▸ What you should do: One number is the whole answer: the tally of lines in the records below that contain "mark".

▸ Stored records:
-------------------------
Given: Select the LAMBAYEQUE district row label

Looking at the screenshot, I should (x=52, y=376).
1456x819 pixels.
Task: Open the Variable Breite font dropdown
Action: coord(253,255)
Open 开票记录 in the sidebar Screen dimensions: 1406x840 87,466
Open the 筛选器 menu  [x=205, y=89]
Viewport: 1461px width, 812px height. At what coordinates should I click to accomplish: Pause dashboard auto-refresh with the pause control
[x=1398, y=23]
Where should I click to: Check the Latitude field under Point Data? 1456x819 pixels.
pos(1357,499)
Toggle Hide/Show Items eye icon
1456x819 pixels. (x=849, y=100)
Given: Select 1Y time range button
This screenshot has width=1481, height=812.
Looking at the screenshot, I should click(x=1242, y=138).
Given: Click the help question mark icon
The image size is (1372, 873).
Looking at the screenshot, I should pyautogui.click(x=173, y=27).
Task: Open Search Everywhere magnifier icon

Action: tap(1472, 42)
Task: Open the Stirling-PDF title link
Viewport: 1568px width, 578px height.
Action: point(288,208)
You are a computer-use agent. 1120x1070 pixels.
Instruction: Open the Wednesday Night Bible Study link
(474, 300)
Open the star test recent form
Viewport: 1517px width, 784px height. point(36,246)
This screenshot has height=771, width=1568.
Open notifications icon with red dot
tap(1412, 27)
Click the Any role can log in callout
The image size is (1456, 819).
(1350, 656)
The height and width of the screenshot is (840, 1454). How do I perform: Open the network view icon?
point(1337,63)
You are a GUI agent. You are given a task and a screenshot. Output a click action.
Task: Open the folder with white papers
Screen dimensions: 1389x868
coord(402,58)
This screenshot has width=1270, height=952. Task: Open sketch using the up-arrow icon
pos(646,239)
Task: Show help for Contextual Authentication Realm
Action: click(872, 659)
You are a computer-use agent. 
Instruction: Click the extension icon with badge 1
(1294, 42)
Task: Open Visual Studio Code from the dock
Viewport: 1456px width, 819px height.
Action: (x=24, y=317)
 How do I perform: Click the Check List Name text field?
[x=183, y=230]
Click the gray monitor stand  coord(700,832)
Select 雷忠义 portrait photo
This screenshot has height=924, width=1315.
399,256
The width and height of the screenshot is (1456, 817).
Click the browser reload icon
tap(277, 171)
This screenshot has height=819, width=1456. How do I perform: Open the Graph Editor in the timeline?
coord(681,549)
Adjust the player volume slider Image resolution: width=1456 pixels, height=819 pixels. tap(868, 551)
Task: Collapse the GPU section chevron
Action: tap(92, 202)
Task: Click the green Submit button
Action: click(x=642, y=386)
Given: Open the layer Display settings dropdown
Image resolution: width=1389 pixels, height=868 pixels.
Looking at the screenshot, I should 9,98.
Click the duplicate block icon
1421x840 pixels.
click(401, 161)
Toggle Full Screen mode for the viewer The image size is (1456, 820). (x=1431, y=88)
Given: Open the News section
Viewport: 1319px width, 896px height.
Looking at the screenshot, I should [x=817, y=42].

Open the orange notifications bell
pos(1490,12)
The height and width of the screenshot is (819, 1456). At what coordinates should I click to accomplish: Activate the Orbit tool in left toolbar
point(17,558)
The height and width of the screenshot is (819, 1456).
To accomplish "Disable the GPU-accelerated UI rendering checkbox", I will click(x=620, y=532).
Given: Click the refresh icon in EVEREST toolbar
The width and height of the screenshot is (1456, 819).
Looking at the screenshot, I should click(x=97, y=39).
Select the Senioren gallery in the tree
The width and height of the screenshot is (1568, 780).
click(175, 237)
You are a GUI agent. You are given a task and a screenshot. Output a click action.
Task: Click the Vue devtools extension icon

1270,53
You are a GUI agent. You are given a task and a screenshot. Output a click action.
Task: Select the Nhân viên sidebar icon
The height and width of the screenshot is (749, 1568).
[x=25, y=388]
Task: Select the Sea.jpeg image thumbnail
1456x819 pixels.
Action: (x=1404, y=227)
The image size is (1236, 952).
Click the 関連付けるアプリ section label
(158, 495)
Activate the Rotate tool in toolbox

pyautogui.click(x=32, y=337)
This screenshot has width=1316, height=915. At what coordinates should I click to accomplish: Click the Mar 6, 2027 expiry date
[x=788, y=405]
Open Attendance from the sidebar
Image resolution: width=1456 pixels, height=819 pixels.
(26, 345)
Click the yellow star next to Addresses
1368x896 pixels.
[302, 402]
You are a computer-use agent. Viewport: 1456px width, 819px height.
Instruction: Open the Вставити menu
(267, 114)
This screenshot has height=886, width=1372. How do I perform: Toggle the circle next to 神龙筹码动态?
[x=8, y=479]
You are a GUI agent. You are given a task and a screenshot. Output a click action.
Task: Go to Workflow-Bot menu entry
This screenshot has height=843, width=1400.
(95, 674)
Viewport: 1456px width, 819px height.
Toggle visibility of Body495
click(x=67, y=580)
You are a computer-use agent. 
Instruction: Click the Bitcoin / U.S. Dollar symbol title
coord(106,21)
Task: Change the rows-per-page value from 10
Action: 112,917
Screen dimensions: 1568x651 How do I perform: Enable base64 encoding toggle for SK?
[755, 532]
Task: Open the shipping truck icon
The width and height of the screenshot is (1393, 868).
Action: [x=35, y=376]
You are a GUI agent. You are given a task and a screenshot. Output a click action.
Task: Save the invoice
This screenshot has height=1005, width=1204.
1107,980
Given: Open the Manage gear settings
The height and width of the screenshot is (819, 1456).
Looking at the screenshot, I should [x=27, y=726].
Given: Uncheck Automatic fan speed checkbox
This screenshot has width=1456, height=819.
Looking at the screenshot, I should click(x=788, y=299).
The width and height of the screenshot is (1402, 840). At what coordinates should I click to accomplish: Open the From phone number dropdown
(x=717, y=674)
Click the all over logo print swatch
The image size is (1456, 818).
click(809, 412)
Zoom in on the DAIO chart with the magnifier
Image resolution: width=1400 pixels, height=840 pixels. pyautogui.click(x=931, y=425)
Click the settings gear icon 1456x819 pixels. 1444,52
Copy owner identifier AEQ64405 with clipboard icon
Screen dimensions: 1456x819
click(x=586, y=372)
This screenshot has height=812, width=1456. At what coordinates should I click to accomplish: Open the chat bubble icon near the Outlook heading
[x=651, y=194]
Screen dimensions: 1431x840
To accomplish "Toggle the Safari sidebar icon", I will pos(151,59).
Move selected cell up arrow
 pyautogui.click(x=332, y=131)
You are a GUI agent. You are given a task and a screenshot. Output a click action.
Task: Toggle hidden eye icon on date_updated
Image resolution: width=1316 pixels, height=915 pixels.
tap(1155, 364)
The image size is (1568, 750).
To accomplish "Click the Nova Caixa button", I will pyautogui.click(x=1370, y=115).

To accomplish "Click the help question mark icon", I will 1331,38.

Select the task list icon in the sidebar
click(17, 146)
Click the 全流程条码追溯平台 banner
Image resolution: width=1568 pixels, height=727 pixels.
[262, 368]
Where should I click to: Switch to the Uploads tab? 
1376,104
-------------------------
▸ Your response: 2